Rows from a collection

+-------+

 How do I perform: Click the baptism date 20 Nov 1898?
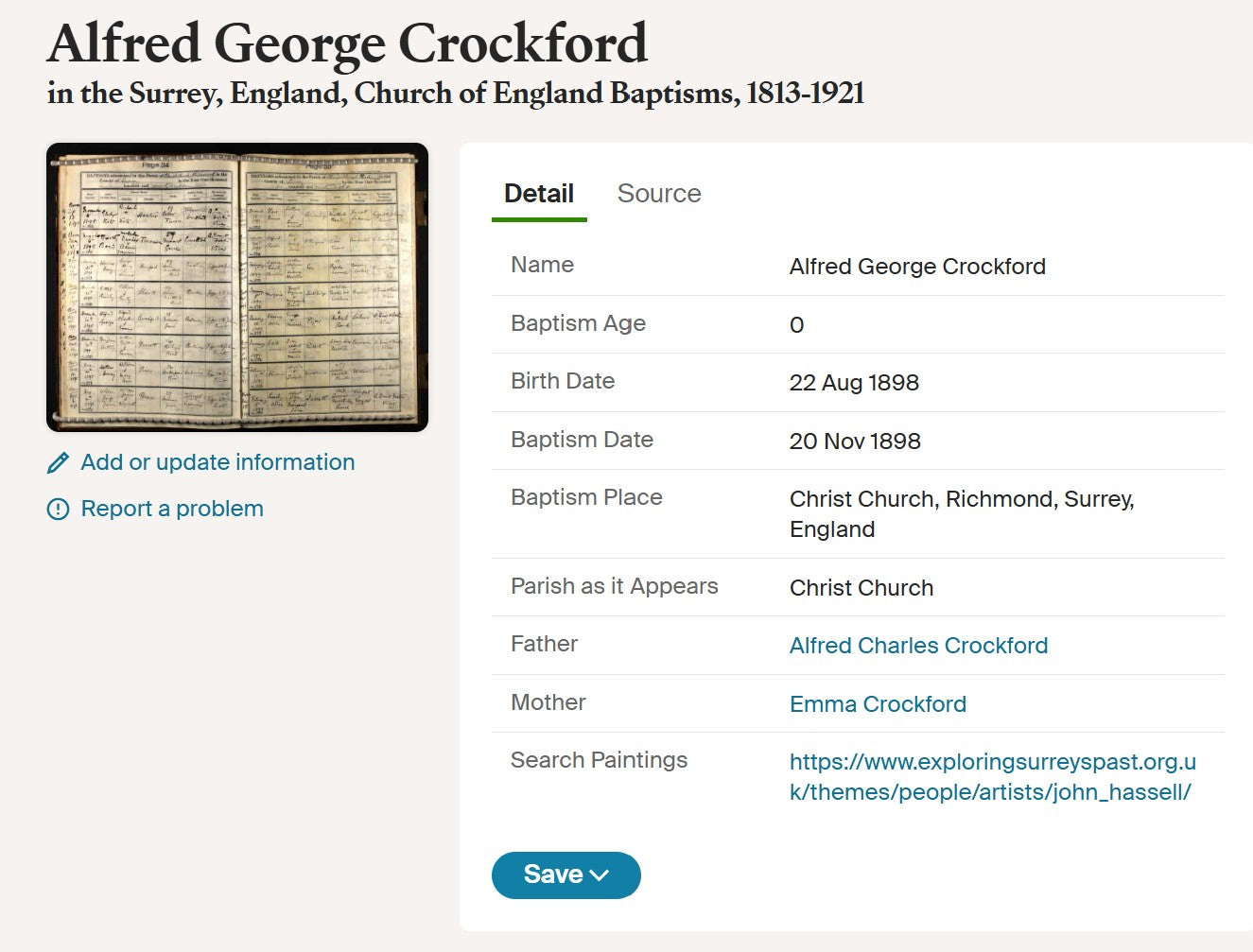855,441
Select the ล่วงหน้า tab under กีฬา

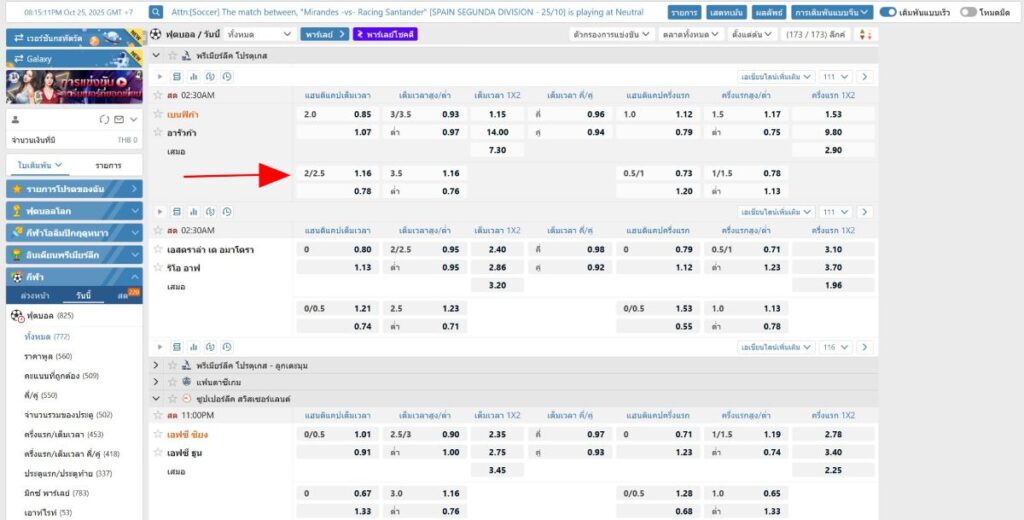tap(35, 295)
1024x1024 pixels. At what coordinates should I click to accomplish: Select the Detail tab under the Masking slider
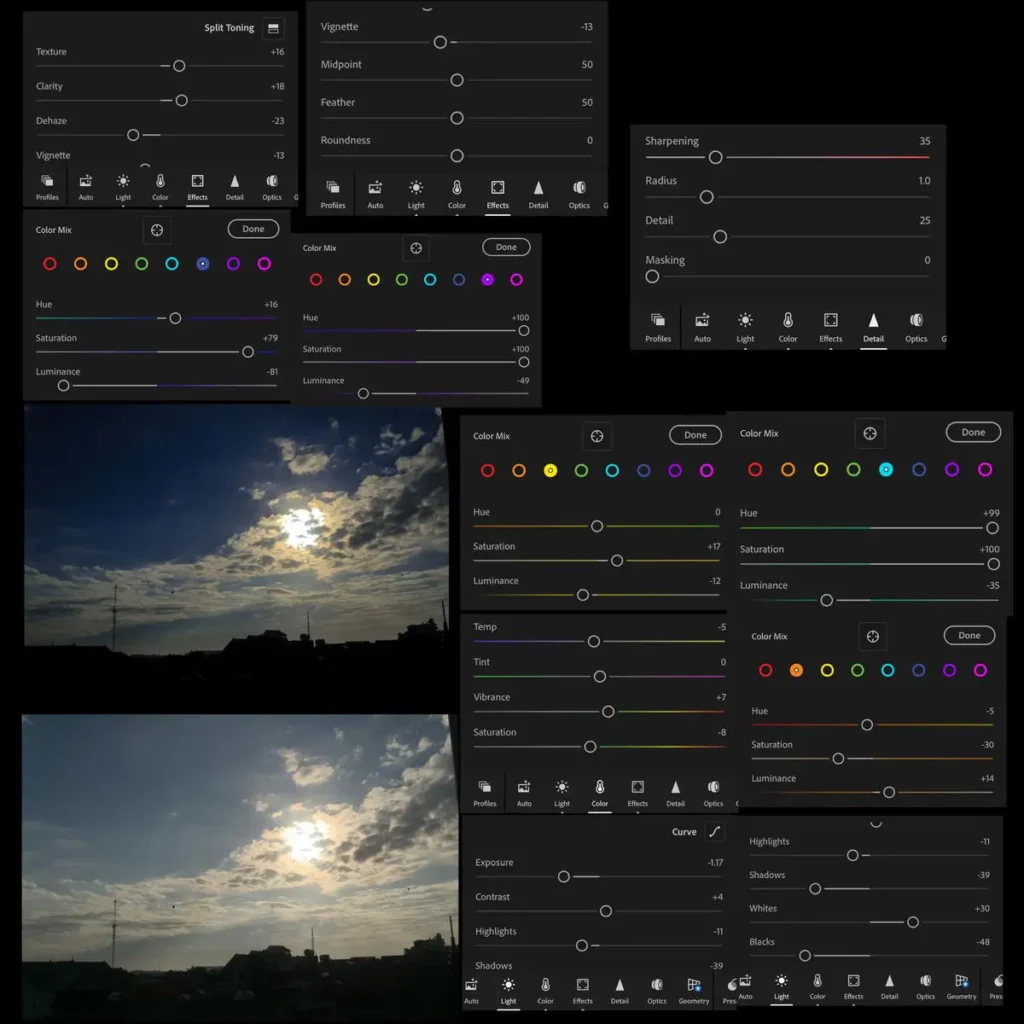coord(873,325)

+-------+

Can you arrange everything from the row containing "Select the ล่วงหน้า tab under กีฬา" down to the last row as a two-column CSV with the headers instruction and location, one line per row, each value in its own quoted field and any line breaks replaced by spaces? Leave the pictures out.

— Finished answer —
instruction,location
"Select the ล่วงหน้า tab under กีฬา","tap(35, 295)"
"1024x1024 pixels. At what coordinates should I click to accomplish: Select the Detail tab under the Masking slider","coord(873,325)"